APPLICATIONS OF AN INTERACTIVE COMPUTER PROGRAM TO MEASURING HETEROGENEOUS STRAIN IN A THRUST SHEET


KARABINOS, Paul, Dept. Geosciences, Williams College, Williamstown, MA 01267, PIERCE, Elizabeth L., Earth and Environmental Sciences, Columbia Universtiy, New York, NY 10025 and WARREN, Chris, Information Technology, Williams College, Williamstown, MA 01267, pkarabin@williams.edu

To study the effects of crustal heterogeneity on deformation, geologists need to estimate strain gradients at a wide range of scales, and better tools to make such time intensive measurements practical. We developed an interactive computer program designed to streamline strain measurements of elliptical objects by the Rf-Phi method. Elliptical objects are loaded from a text file or quickly traced from an imported photograph. The user ‘un-deforms' them by simple shear, pure shear, or rotation. As the ellipses' shapes (Rf) and long-axis orientations (Phi) change in the display window, the Rf-Phi plot is continuously updated. These graphical experiments to un-strain the population using a range of inverse strain ellipses can be done quickly and easily, making it possible to inspect the shapes and orientations of the ‘un-deformed' objects. Further, all the information about size and shape of objects can be exported to formatted files for statistical analysis.

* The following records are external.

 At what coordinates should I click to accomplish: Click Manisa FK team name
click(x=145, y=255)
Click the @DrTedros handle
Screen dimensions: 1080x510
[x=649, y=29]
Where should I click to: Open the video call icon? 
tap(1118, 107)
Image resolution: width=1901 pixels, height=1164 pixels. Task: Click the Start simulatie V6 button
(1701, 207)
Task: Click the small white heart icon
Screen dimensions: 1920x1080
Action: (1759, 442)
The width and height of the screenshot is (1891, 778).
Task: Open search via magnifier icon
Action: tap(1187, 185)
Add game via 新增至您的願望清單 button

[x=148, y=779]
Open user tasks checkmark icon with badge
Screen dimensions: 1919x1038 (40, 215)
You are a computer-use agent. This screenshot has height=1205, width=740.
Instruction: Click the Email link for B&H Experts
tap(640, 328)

We applied the program to strain measurements in the Day Mountain thrust sheet in western Massachusetts, where Mesoproterozoic gneisses and unconformably overlying Neoproterozoic Dalton Formation and Cambrian Cheshire Quartzite were thrust westward over Cambrian to Ordovician marbles of the Stockbridge Formation. We combined 2-D strain estimates from three surfaces into strain ellipsoids. Conglomerate beds in the Dalton Formation serve as an excellent strain gauge. Strain ellipsoids vary widely over scales of less than 0.5 km; they are prolate (4:1:1), oblate (4:4:1), and most commonly triaxial. The long axis of the strain ellipsoid is commonly parallel to the westward direction of thrusting, but locally it is perpendicular. Thus thrusting was not accomplished by plane-strain, but rather by adjacent regions of extending and constricting flow. Strong thrust-related deformation fabrics are restricted to the Dalton Formation; they did not develop in the underlying gneisses or in the overlying Cheshire Quartzite. Thus, strain partitioning concentrated deformation in the intermediate Dalton Formation between the two other more competent units. The heterogeneous strain recorded in the conglomerate may reflect variations in stratigraphic thickness of the Dalton Formation and/or first-order structures within the thrust sheet that impeded ductile flow.